Yes, well, I do read. And those people I have read have given their reasons for disbelieving certain miraculous claims. It's simply a matter of drawing a logical conclusion from there, even if intelligent people haven't heard of the miracles you've listed.


The problem with that line of reasoning, Kane, is that I mentioned three very specific cases, not simply "miracles" in the abstract. I mentioned those three cases in particular because of the depth and breadth of scientific inquiry into each case, and the utter inability to explain any of these cases from a merely materialistic point of view. Whether or not an atheistic, materialistic scientist is comfortable referring to such a case as a "miracle" or an "act of God" does nothing to negate the fact that there is something there, that has no scientific explanation, and yet endures and is studiable.

Hence my criticism: if you haven't heard of these miracles, much less studied or researched them, you really can't overcome them by saying that other miraculous claims have been explained away or dismissed by scientists. Even the allegedly "inconclusive" Shroud of Turin, the most studied historical artifact in the world, has caused 95% of the atheist or agnostic scientists who studied it to become Christians.

"I wonder, do you actually read my blogs?"

In fact, no, I don't always read everything you write. I often don't have the time, even though I'd like to. I'm sure you know what it's like.

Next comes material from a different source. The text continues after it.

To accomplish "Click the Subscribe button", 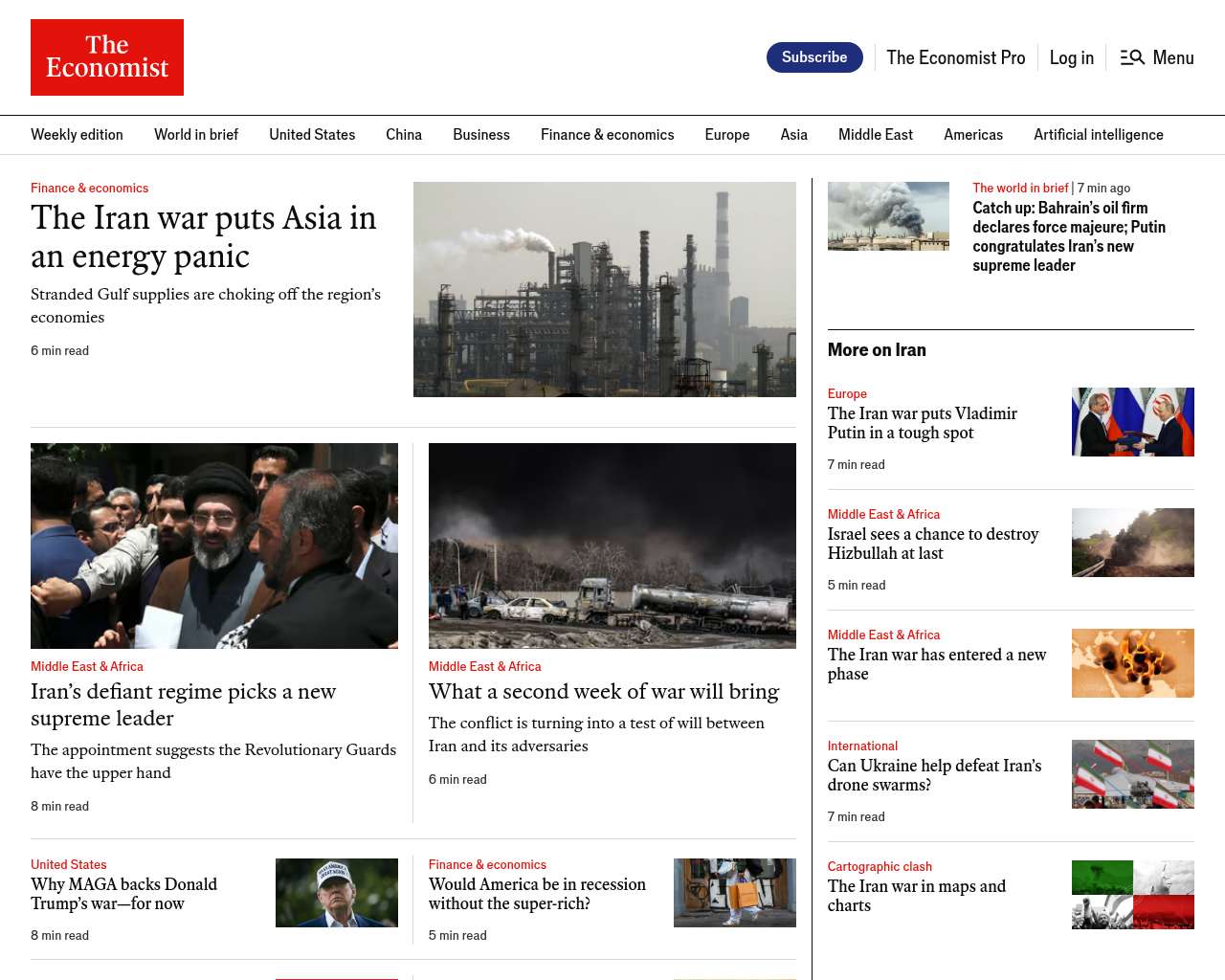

I certainly do know what it's like. I just make it a point not to comment on blogs that I don't have time to read. Especially on blogs specifically oriented to interacting in the Comments section. It seems that a rudimentary knowledge of the topic presented there would be somewhat incumbent in those circumstances.

Gregory said...

Had typed a whole lot more, but the computer crashed. You know how it is. I'll try to reproduce it later. In the meantime, Kane, your three comment limit has been reached, so if you want to pursue this discussion, do it by email or wait for a new post.